→ Records supplied
- - - - - - -
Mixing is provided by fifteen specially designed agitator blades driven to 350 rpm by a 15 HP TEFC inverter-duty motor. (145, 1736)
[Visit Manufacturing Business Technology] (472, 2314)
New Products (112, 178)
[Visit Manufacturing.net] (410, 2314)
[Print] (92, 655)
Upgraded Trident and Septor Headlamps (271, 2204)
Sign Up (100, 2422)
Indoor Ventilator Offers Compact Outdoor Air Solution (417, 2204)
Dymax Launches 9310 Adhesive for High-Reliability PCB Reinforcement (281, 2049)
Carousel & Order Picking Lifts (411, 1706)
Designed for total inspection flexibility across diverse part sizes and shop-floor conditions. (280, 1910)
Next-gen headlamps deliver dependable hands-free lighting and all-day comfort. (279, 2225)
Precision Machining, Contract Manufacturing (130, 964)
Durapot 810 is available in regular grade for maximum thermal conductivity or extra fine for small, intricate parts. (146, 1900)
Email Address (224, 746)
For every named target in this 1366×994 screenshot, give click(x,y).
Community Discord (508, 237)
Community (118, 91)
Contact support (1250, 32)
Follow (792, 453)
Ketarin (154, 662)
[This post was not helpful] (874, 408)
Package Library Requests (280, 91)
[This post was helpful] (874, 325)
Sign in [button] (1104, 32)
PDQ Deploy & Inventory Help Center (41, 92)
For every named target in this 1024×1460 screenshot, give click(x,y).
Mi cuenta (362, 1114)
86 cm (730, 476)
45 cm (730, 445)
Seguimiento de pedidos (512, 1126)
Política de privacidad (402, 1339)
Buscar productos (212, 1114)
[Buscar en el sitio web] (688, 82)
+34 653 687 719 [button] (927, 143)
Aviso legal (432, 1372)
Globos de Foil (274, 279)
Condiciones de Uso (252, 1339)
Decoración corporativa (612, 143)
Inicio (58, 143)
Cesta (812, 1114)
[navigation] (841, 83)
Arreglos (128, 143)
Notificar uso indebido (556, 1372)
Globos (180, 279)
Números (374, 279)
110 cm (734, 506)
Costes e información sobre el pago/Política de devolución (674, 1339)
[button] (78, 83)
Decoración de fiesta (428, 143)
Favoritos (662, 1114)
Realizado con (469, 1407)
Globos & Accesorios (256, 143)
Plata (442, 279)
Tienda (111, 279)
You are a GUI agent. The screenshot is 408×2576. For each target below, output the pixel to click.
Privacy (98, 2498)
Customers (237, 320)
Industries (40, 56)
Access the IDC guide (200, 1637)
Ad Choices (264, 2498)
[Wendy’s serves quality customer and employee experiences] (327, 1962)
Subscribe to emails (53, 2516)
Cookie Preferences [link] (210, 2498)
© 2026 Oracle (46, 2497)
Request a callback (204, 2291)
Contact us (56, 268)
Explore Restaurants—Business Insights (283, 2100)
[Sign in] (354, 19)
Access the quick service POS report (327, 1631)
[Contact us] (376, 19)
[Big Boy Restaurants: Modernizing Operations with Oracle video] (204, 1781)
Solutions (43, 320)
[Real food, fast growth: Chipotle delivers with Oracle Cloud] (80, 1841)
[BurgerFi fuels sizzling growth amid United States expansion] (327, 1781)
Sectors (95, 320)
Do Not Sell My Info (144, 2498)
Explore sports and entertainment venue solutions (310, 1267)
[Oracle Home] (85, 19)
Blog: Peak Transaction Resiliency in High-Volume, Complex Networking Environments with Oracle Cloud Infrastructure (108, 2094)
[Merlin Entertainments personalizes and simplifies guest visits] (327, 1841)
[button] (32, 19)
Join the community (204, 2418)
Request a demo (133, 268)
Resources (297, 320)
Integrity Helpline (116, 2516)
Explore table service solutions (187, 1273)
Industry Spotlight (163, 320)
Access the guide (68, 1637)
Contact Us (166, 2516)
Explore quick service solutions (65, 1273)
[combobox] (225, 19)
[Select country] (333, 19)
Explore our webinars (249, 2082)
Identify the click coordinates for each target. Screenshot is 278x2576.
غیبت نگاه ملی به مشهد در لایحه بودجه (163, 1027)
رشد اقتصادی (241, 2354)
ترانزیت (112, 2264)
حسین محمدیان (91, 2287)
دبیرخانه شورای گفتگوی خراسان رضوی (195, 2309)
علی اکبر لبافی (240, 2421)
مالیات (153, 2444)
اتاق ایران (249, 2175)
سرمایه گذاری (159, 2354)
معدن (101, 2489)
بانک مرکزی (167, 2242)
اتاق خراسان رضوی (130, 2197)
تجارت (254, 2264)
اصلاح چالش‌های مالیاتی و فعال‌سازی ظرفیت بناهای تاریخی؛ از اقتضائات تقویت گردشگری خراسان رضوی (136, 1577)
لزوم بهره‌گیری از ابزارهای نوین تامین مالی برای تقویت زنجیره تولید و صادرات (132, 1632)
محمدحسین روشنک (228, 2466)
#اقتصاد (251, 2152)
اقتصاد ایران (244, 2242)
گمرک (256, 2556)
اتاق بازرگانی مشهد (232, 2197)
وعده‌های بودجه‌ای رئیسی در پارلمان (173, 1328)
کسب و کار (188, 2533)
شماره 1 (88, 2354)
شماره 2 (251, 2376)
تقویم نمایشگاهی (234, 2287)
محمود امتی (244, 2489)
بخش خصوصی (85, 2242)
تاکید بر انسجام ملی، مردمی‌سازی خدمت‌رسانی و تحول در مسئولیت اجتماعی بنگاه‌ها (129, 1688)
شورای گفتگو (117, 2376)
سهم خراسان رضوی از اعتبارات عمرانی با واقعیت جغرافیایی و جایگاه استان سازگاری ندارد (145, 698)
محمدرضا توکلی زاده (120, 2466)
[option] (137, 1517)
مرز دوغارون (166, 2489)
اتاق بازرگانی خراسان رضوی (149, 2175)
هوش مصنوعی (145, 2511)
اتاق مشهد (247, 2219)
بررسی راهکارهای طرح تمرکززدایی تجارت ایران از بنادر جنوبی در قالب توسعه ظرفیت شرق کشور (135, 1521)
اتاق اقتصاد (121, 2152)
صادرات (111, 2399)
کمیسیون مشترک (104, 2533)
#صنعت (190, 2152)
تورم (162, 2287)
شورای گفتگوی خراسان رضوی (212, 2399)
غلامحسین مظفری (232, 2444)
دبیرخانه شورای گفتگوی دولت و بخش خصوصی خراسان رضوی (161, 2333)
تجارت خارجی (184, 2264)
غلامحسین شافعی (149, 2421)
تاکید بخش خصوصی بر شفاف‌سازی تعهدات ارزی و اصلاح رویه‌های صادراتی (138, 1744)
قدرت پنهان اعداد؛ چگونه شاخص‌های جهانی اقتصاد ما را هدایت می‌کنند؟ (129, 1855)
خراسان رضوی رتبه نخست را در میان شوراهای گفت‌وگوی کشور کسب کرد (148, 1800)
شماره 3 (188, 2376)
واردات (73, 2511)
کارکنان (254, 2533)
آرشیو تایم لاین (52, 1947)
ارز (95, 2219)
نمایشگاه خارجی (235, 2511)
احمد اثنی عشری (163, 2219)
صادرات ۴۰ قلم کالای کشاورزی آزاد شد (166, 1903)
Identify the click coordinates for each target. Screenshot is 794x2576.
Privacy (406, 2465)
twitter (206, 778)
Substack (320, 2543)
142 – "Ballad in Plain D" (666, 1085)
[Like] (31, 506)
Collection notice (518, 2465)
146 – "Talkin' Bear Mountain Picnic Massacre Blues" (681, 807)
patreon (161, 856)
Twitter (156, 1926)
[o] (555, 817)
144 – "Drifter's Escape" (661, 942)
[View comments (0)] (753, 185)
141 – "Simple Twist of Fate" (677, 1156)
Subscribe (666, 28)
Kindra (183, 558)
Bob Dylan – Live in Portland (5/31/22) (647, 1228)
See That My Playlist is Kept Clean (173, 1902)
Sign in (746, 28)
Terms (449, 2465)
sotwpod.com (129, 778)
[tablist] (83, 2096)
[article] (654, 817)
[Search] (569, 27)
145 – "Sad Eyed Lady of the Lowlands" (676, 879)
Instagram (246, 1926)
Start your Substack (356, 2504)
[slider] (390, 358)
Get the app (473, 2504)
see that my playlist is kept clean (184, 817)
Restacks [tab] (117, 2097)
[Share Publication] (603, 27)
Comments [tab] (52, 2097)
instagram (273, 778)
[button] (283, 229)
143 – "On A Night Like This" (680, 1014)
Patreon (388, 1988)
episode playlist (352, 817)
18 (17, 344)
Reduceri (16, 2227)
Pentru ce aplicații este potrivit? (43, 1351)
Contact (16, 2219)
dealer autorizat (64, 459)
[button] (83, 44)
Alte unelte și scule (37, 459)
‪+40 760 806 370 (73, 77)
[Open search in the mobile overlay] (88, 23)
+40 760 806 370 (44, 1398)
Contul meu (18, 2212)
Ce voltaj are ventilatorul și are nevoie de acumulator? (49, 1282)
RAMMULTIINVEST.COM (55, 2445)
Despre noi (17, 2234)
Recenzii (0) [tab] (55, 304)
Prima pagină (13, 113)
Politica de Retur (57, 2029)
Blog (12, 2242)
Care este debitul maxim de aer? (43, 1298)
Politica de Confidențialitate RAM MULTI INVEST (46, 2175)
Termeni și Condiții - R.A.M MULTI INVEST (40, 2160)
- - - - - - -
→ Work task
Could you repeat exactly the lines above from the line with "بانک مرکزی (167, 2242)" up to and including the line with "اتاق بازرگانی مشهد (232, 2197)", and only those?

→ Expected answer
بانک مرکزی (167, 2242)
اتاق خراسان رضوی (130, 2197)
تجارت (254, 2264)
اصلاح چالش‌های مالیاتی و فعال‌سازی ظرفیت بناهای تاریخی؛ از اقتضائات تقویت گردشگری خراسان رضوی (136, 1577)
لزوم بهره‌گیری از ابزارهای نوین تامین مالی برای تقویت زنجیره تولید و صادرات (132, 1632)
محمدحسین روشنک (228, 2466)
#اقتصاد (251, 2152)
اقتصاد ایران (244, 2242)
گمرک (256, 2556)
اتاق بازرگانی مشهد (232, 2197)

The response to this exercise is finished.